Task input.
•••••
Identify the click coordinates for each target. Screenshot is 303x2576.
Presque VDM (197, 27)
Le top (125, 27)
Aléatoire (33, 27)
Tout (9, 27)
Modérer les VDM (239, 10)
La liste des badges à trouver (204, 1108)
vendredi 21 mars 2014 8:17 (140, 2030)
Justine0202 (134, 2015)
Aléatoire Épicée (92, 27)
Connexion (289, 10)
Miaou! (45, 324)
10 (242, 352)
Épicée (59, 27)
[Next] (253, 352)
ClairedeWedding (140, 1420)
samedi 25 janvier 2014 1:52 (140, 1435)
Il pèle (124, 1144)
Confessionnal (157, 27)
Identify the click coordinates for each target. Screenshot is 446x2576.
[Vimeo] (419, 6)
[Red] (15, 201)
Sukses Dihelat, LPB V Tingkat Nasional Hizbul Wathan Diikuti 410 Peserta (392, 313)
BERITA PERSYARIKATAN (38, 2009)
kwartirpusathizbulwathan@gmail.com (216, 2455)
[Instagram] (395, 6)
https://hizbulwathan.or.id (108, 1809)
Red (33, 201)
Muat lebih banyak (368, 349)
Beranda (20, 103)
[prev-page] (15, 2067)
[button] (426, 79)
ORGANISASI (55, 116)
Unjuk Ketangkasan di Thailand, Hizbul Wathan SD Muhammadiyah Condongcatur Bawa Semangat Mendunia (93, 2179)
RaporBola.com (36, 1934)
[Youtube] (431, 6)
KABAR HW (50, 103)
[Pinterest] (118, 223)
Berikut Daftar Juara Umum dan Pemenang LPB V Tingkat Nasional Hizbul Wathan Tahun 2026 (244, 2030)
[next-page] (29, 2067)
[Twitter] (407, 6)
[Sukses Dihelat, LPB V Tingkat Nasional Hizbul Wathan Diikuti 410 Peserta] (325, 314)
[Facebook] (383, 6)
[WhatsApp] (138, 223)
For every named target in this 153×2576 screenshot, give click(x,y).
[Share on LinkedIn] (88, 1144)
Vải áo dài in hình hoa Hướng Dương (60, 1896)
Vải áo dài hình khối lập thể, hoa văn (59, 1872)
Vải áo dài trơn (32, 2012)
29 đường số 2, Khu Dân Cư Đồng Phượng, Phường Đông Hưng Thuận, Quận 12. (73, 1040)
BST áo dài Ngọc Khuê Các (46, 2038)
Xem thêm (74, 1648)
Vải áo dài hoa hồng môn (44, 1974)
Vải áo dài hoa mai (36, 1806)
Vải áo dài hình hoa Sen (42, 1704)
•••••
Your assignment. The lines above, from the first through the one containing "ClairedeWedding (140, 1420)", must be restated word for word, with nothing added.

Exercise solution.
Identify the click coordinates for each target. Screenshot is 303x2576.
Presque VDM (197, 27)
Le top (125, 27)
Aléatoire (33, 27)
Tout (9, 27)
Modérer les VDM (239, 10)
La liste des badges à trouver (204, 1108)
vendredi 21 mars 2014 8:17 (140, 2030)
Justine0202 (134, 2015)
Aléatoire Épicée (92, 27)
Connexion (289, 10)
Miaou! (45, 324)
10 (242, 352)
Épicée (59, 27)
[Next] (253, 352)
ClairedeWedding (140, 1420)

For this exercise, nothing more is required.